Despite being around since 1996, Volvo’s all-electric sub-brand Polestar has read the mood of the public and introduced two production cars since 2017, the Polestar 1 and Polestar 2. Beforehand, they produced performance cars for racing purposes.

Mainstream manufacturers have set roadmaps for producing more electric cars in the future. Here is a summary of some of their targets:

  • Volkswagen: EVs to make up 40% of their range by 2030.
  • Volvo: 50% of sales to come from EVs by 2025.
  • Honda: Full line-up of electric car options by 2025.
  • BMW: 25 electrified models by 2023 (half fully-electric).
  • Nissan: 8 new electric models by 2022.
  • Toyota: 50% sales from EVs by 2025.
  • Kia: 11 new EV models by 2025 and 25% sales from EVs by 2029.
  • Hyundai: 560,000 pure EVs to be sold globally by 2025
  • Audi: 20 all-electric models and 10 plug-in hybrid cars by 2025.

Manufacturers appreciate that those looking to switch to electric vehicles have varying needs in terms of practicality and performance so offer different body styles. The Audi E-Tron is available as an SUV or Estate, BMW i3 is a quirky city car, and the Hyundai Ioniq and Volkswagen e-Golf are hatchback.

Very few manufacturers have no electric offerings (Land Rover, Suzuki, and Dacia) though they all have hybrid options.

Production emissions

The European Union set a target for automakers to cut their CO2 emissions by 37.5% by 2030 (compared to 2021 levels). In the process of going green, the manufacturing line itself cannot be overlooked. Automakers are reevaluating their production facility and entire supply network to find opportunities to reduce CO2 emissions.

The BMW Group has recorded a 39% decrease in emissions between 2014 and 2019. They have found it easier to limit emissions with brand new plants, which they have equipped with solar panels from the beginning.

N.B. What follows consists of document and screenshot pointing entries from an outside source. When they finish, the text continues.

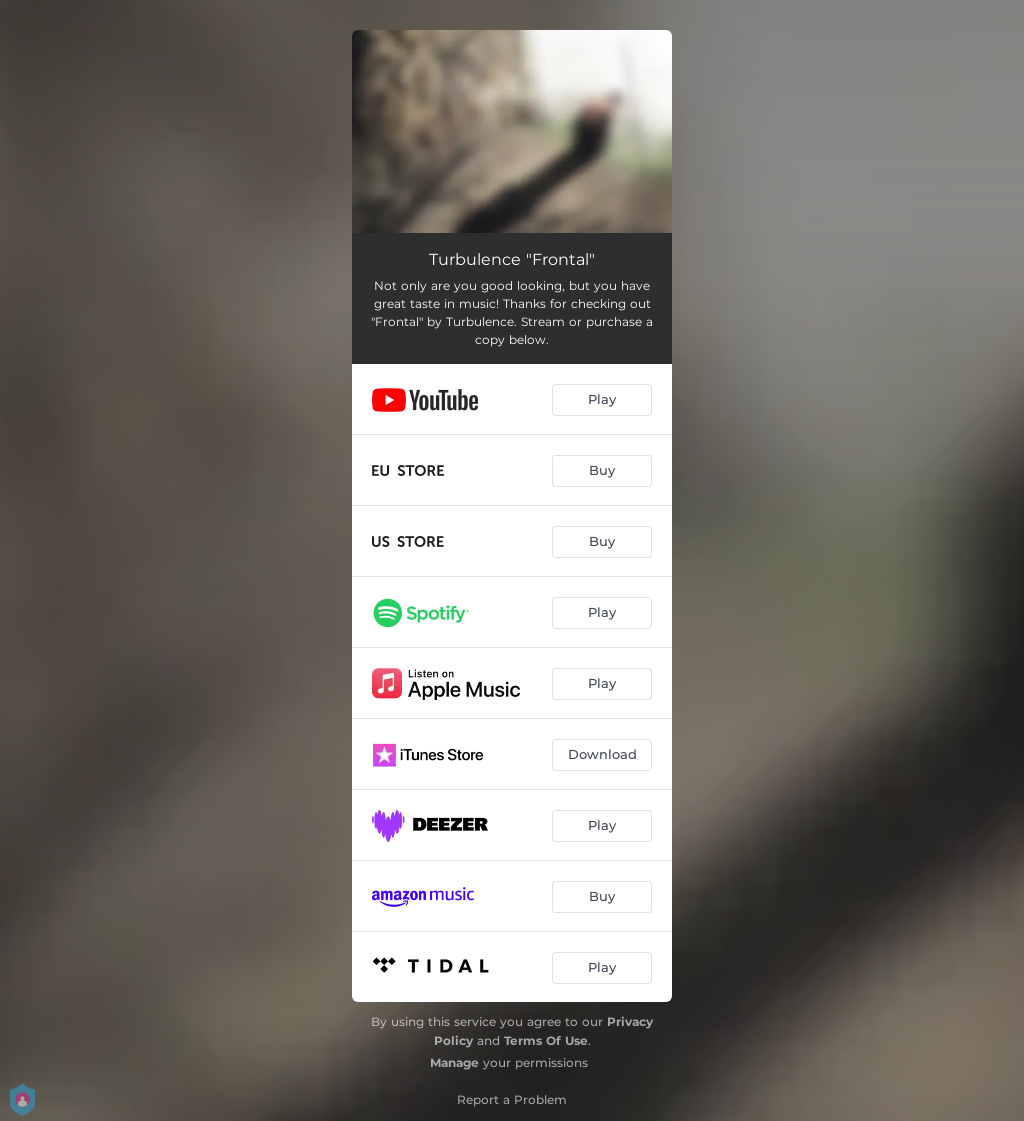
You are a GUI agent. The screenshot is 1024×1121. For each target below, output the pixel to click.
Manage (454, 1062)
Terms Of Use (546, 1040)
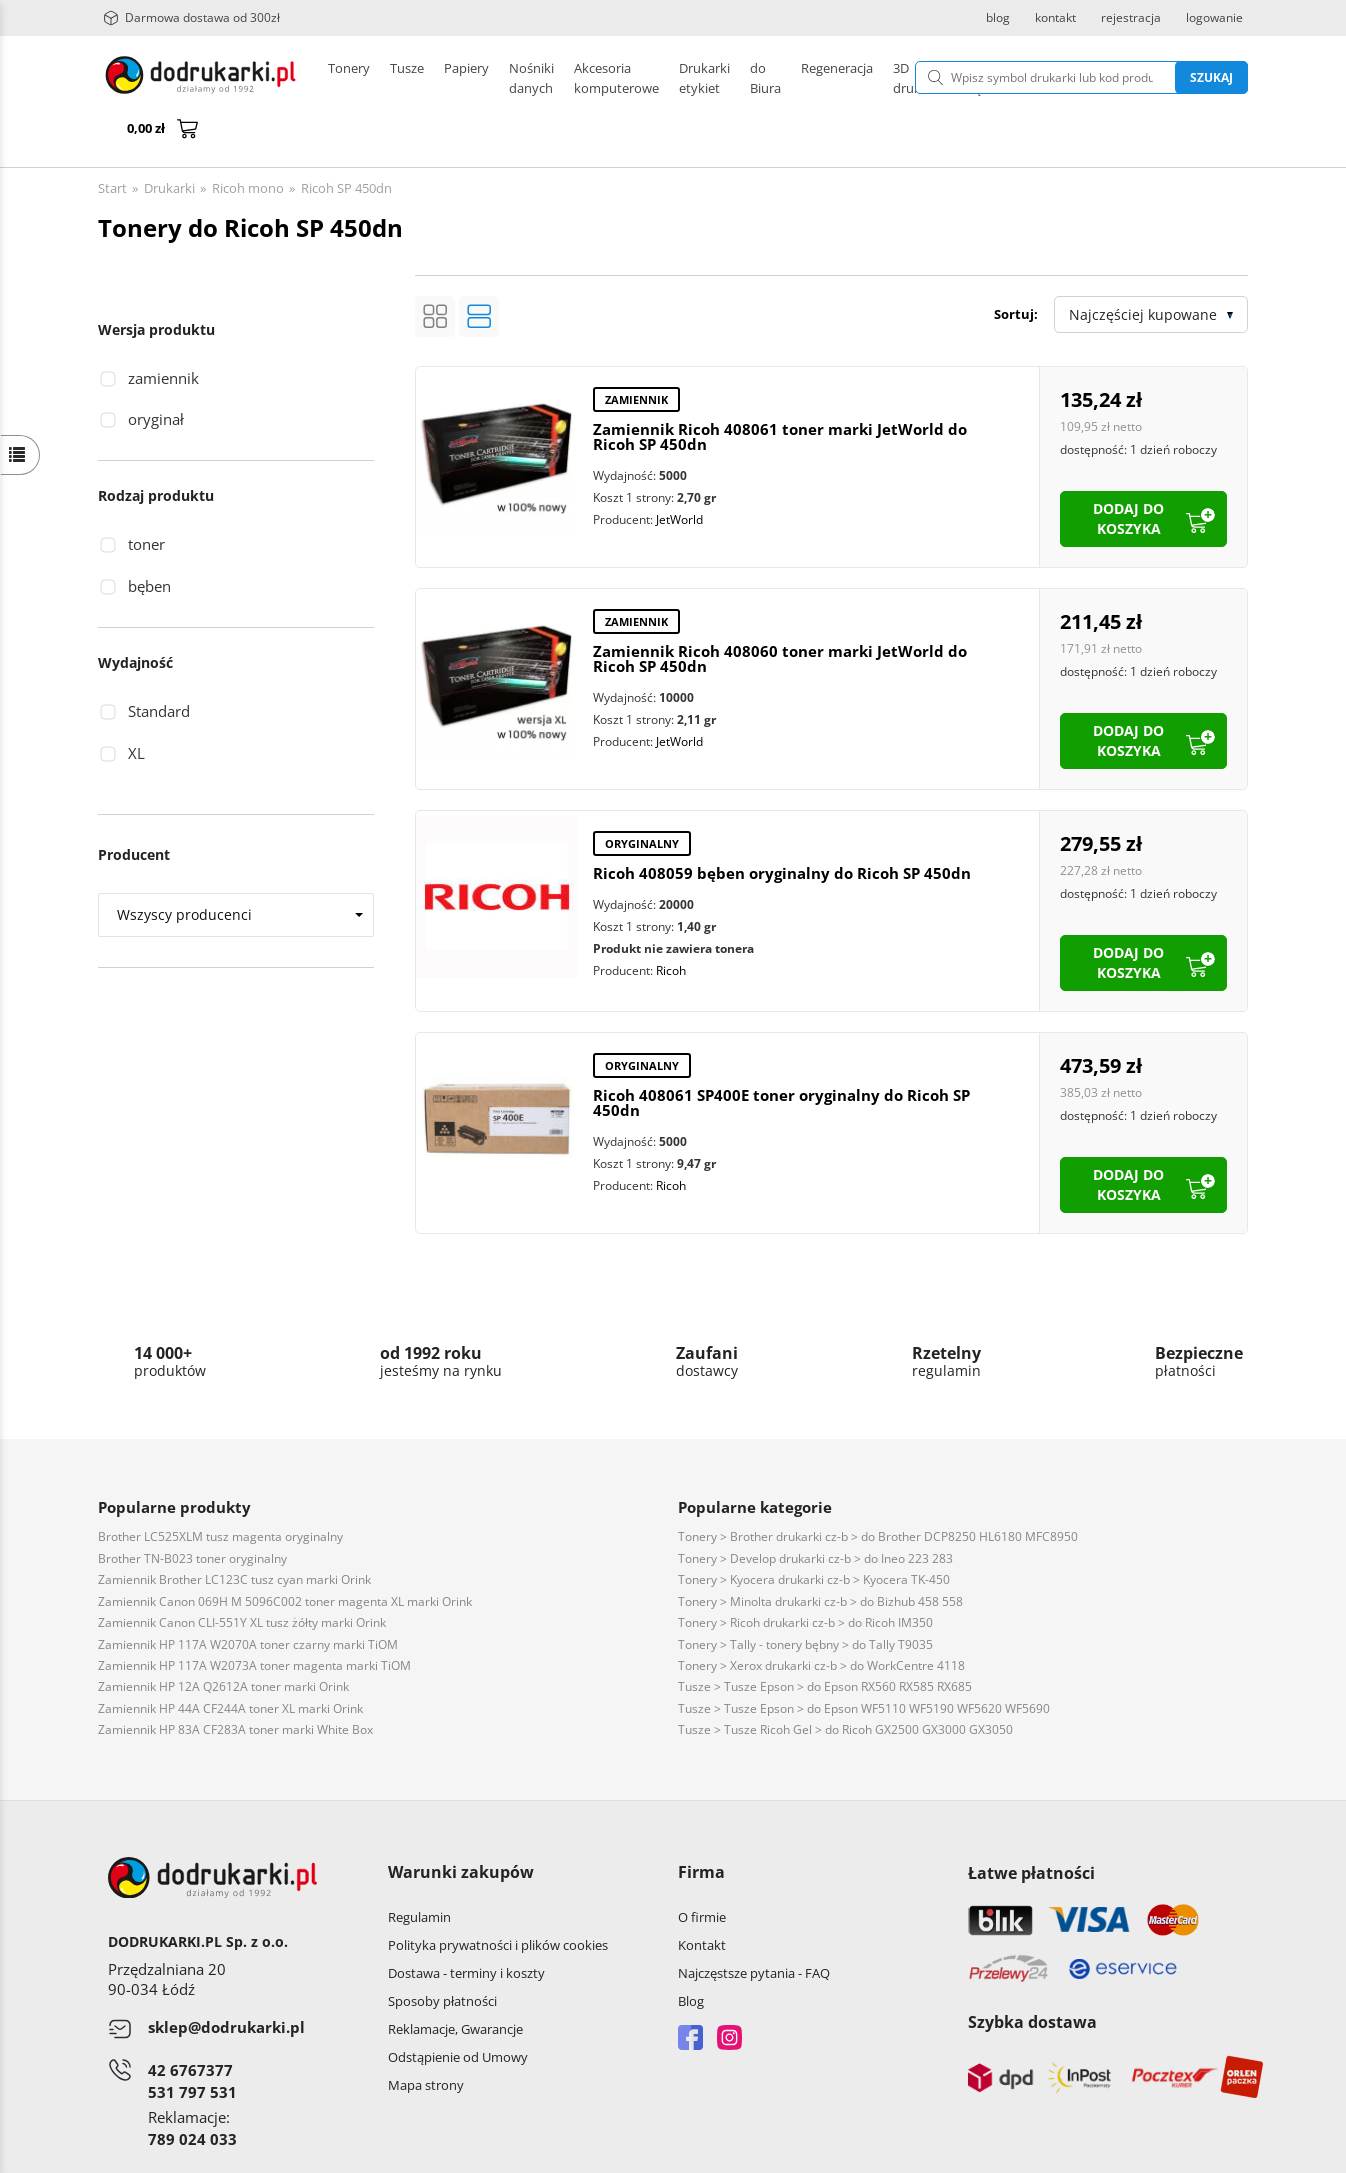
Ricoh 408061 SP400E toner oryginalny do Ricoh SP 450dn (781, 1054)
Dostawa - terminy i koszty (466, 1925)
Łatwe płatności (1031, 1825)
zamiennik (163, 330)
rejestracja (1131, 18)
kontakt (1055, 18)
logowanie (1214, 18)
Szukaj (1109, 77)
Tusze (407, 78)
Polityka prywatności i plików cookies (498, 1897)
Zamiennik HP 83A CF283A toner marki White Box (235, 1681)
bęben (149, 538)
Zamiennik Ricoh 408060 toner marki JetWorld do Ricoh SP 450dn (780, 610)
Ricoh (671, 922)
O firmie (702, 1869)
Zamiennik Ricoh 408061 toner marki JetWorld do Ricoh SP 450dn (780, 388)
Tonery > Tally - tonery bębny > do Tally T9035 (805, 1596)
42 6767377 (190, 2022)
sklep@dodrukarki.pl (226, 1979)
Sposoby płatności (442, 1953)
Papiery (466, 78)
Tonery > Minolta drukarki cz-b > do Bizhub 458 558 (820, 1553)
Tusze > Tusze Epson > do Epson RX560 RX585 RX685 (825, 1638)
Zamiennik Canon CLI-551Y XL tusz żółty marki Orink (242, 1574)
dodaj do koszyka (1128, 470)
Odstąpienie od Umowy (458, 2009)
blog (998, 18)
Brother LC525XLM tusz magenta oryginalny (220, 1488)
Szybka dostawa (1032, 1974)
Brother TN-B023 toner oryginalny (192, 1510)
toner (146, 496)
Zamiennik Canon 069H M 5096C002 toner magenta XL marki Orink (285, 1553)
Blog (691, 1953)
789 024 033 (192, 2091)
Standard (159, 663)
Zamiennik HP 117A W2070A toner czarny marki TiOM (248, 1596)
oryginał (156, 371)
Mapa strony (426, 2037)
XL (136, 705)
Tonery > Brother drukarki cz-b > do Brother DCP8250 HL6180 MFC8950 (878, 1488)
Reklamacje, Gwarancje (455, 1981)
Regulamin (419, 1869)
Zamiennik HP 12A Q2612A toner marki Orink (223, 1638)
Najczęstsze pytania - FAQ (754, 1925)
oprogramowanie (1196, 2152)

Similarly, Nissan has reduced the CO2 emissions per vehicle by 33.7% since 2005.

Here is a summary of some major manufacturer’s goals in terms of carbon neutrality:

  • Volvo: Has one fully carbon-neutral plant – aim for all to be CO2 neutral by 2025.
  • Mercedes: All plants CO2-neutral by 2022.
  • Nissan: 80% reduction in emissions by 2050 (compared to 2000).
  • Renault: 25% reduction in CO2-per-car full-life-cycle.
  • Audi: Carbon neutral by 2050.
  • Toyota: Reduce CO2 emission of vehicles by 90% by 2050 (compared to 2010).
  • Ford: Carbon neutral by 2050.


Conscious consumerism is growing increasingly prevalent in the automotive industry and manufacturers are adapting to meet new demands.

Innovative technology in terms of powertrains, materials, and the production line itself has helped major manufacturers remain relevant with eco-conscious modern motorists.

The changes these manufacturers are making now will only intensify over the coming decades until the automotive industry becomes as close to carbon-neutral as possible.